He opened the door. The others followed him, but at the foot of the stairs they all stopped.

Prudie was on the top step. She was still wearing her night shift, with a coat over it, and her great figure bulged like an overfull sack. She bent to look at them, her long pink face bulbous and shining.

'We've done it!' she shouted in her organ voice. 'Tes a gurl. We've gotten a gurl for ee. 'Andsomest little mite ever I saw. We've knocked her face about a small bit, but her's as lusty as a little nebby colt. Hearer screeching!'

After a moment's silence Choake cleared his throat portentously and put his foot on the bottom step. But Ross pushed him aside and went up the stairs first.

 

CHAPTER TWO

 

HAD JULIA KNOWN the difference she would have thought it a strange countryside into which she had been born.
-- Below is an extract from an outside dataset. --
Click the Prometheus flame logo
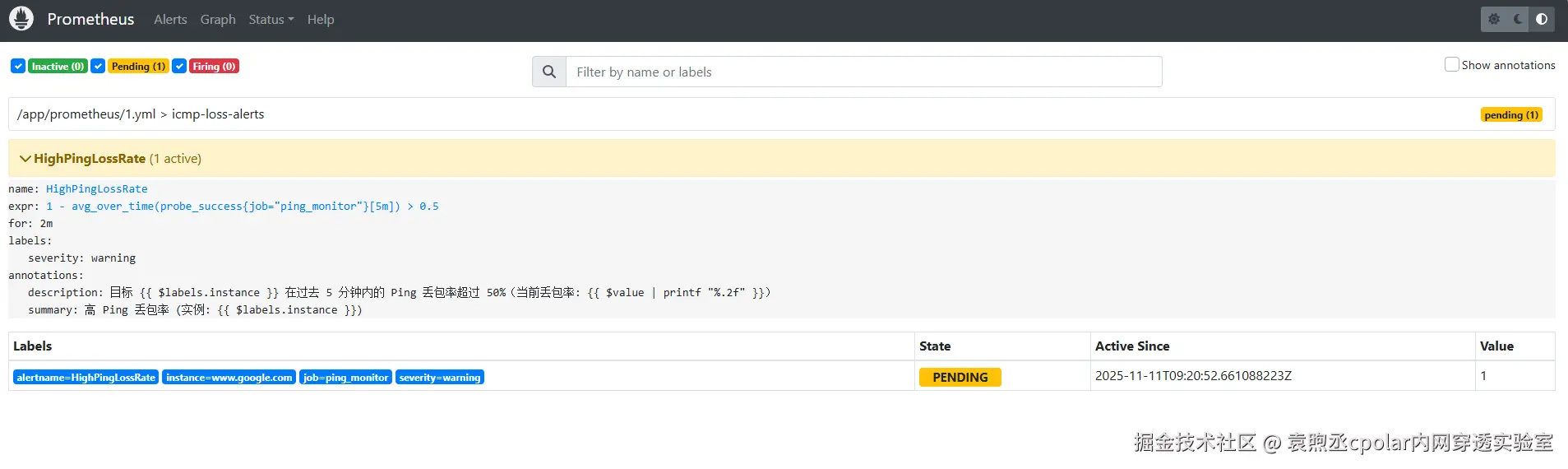This screenshot has width=1568, height=469. point(21,19)
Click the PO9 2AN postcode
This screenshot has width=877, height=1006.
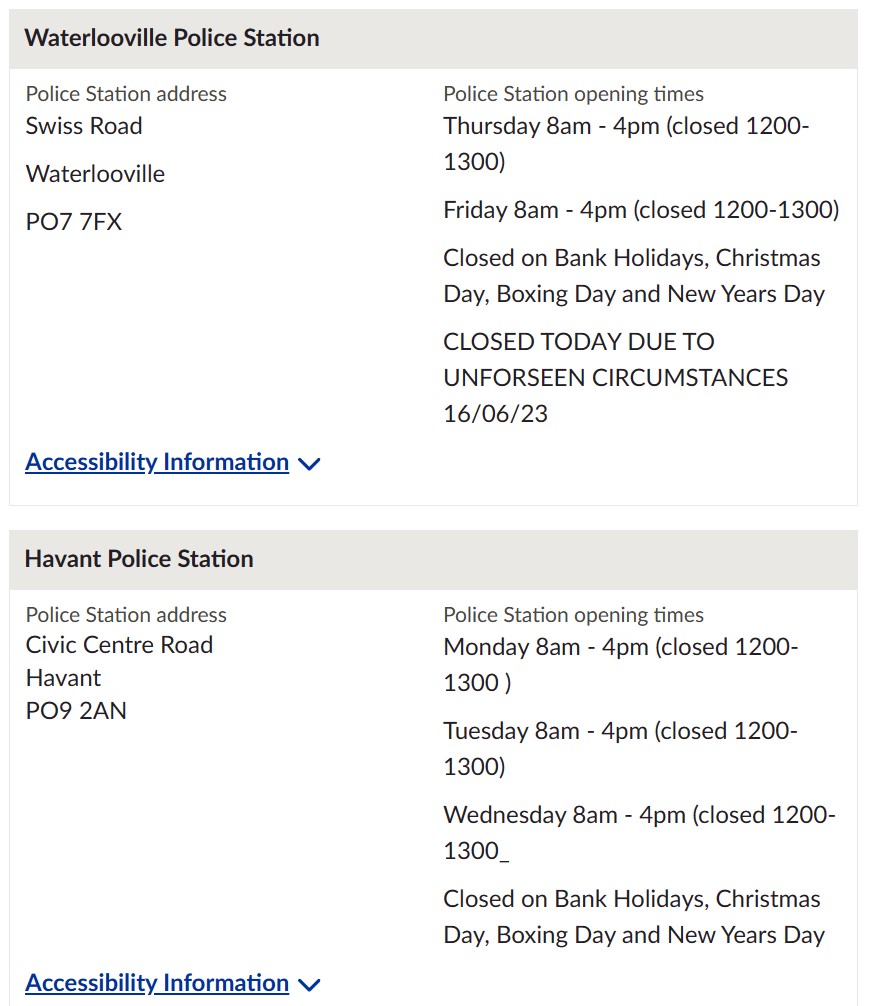coord(76,710)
For hours a blight had stalked across it. So much salt was in the terrible wind that nothing escaped. The young green leaves of the trees turned black and withered, and when a breeze moved them they rattled like dry biscuits. Even the dandelions and the nettles went black. The hay was damaged and the potato crop, and the young peas and beans shrivelled and died. The rosebuds never opened, and the stream was choked with the debris of a murdered spring.

But inside Nampara, in the little world made up of four walls and bright curtains and whispering voices, life was triumphant.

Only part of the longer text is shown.